Album review: Feist gets back on track with Multitudes
Feist, who has just released Multitudes, on stage at Cork Opera House during the 2019 Sounds From A Safe Harbour festival.
- Feist
- Multitudes
- ★★★★☆
Leslie Feist has had an up-and-down relationship with Ireland. The Canadian indie folk singer was a highlight of the 2019 Sounds From A Safe Harbour festival, where she dazzled at Cork Opera House.
But last year was caught up in the controversy of Arcade Fire and accusations of sexual misconduct against singer Win Butler (which he has denied) when she opened for the band at 3Arena. She played both shows and then felt that she could not continue the tour, which was moving on to the UK.
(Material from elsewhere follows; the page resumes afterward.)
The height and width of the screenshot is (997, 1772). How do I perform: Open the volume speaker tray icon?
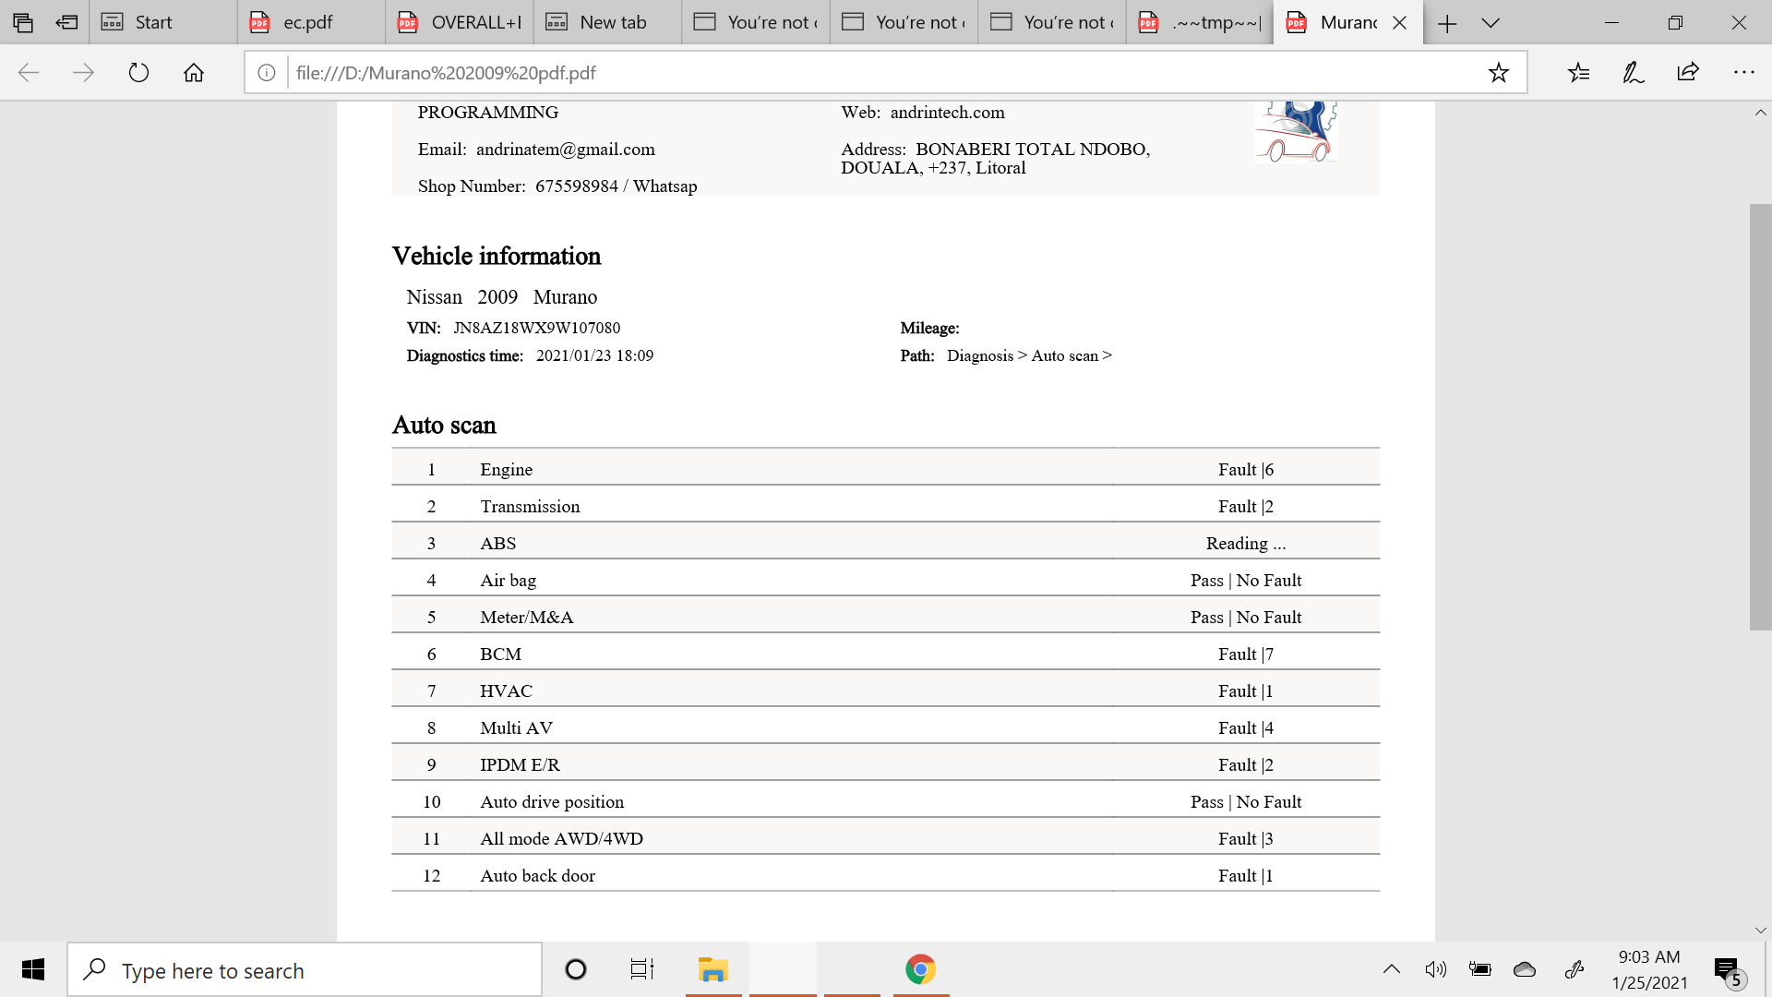click(x=1435, y=969)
The debacle robbed Feist’s audience of a first listen to the strange, sublime and devastatingly wistful material that comprises her first record in five years. Multitudes contain a great deal and is, in the first instance, a sublime diaristic chronicling of the singer’s complicated pandemic.
It’s a story that began months before lockdown when she adopted her daughter Tihui. Two years later, she lost her father, the artist Harold Feist. All of that is channelled into the new LP, which starts with the keening imagery of 'In Lightning', “when the lightning flashes flash… and the thunder loves me back”.
Multitudes is not an attempt by Feist to reclaim the pop status she accumulated, essentially by accident, when her song '1234' was featured in an Apple commercial a decade and a half ago. As a product of the scrappy Toronto indie scene (she is now resident in LA), she had never set out to become famous and wasn’t particularly thrilled to find herself in the spotlight.
In that context, the new album feels like a bid to remain below the radar. It’s searing, sometimes sleepy – and there’s only one real sing-along song, the swelling, orchestral 'Borrow Trouble'. That’s as close as the project comes to the high-octane whimsy of '1234'. Feist is instead dancing to her own code – and it’s a journey her fans will be thrilled to join her on.